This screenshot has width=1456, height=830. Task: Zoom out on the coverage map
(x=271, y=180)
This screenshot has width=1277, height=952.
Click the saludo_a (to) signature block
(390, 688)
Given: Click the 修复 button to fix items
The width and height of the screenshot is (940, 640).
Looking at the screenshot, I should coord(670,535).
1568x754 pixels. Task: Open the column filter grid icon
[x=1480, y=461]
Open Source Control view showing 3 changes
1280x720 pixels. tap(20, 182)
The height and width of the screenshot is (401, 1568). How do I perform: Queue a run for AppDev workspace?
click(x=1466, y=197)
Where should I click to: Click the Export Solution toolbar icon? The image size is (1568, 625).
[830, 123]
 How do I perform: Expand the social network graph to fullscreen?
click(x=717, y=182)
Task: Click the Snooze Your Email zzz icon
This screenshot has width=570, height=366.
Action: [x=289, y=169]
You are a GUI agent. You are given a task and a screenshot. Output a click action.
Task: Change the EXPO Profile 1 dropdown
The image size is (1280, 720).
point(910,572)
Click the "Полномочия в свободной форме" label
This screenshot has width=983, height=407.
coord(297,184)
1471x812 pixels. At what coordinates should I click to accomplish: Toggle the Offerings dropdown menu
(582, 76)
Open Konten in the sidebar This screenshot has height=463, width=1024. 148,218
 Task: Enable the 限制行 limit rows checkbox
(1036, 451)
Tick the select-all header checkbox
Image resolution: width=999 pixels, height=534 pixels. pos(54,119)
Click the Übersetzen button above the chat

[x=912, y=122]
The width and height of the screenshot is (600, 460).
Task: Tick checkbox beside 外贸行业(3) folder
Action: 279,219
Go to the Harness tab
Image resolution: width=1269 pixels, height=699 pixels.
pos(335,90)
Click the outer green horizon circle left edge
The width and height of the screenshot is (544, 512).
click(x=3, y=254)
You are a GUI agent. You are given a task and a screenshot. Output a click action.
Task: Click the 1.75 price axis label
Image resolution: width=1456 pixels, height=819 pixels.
----
The whole listing above should be copied out exactly.

This screenshot has width=1456, height=830. Task: Zoom out on the coverage map
(x=271, y=180)
This screenshot has width=1277, height=952.
Click the saludo_a (to) signature block
(390, 688)
Given: Click the 修复 button to fix items
The width and height of the screenshot is (940, 640).
Looking at the screenshot, I should coord(670,535).
1568x754 pixels. Task: Open the column filter grid icon
[x=1480, y=461]
Open Source Control view showing 3 changes
1280x720 pixels. tap(20, 182)
The height and width of the screenshot is (401, 1568). How do I perform: Queue a run for AppDev workspace?
click(x=1466, y=197)
Where should I click to: Click the Export Solution toolbar icon? The image size is (1568, 625).
[830, 123]
 How do I perform: Expand the social network graph to fullscreen?
click(x=717, y=182)
Task: Click the Snooze Your Email zzz icon
This screenshot has width=570, height=366.
Action: [x=289, y=169]
You are a GUI agent. You are given a task and a screenshot. Output a click action.
Task: Change the EXPO Profile 1 dropdown
The image size is (1280, 720).
point(910,572)
Click the "Полномочия в свободной форме" label
This screenshot has width=983, height=407.
coord(297,184)
1471x812 pixels. At what coordinates should I click to accomplish: Toggle the Offerings dropdown menu
(582, 76)
Open Konten in the sidebar This screenshot has height=463, width=1024. 148,218
 Task: Enable the 限制行 limit rows checkbox
(1036, 451)
Tick the select-all header checkbox
Image resolution: width=999 pixels, height=534 pixels. pos(54,119)
Click the Übersetzen button above the chat

[x=912, y=122]
The width and height of the screenshot is (600, 460).
Task: Tick checkbox beside 外贸行业(3) folder
Action: 279,219
Go to the Harness tab
Image resolution: width=1269 pixels, height=699 pixels.
pos(335,90)
Click the outer green horizon circle left edge
The width and height of the screenshot is (544, 512).
click(x=3, y=254)
You are a GUI agent. You are given a task and a screenshot. Output a click action.
Task: Click the 1.75 price axis label
Image resolution: width=1456 pixels, height=819 pixels.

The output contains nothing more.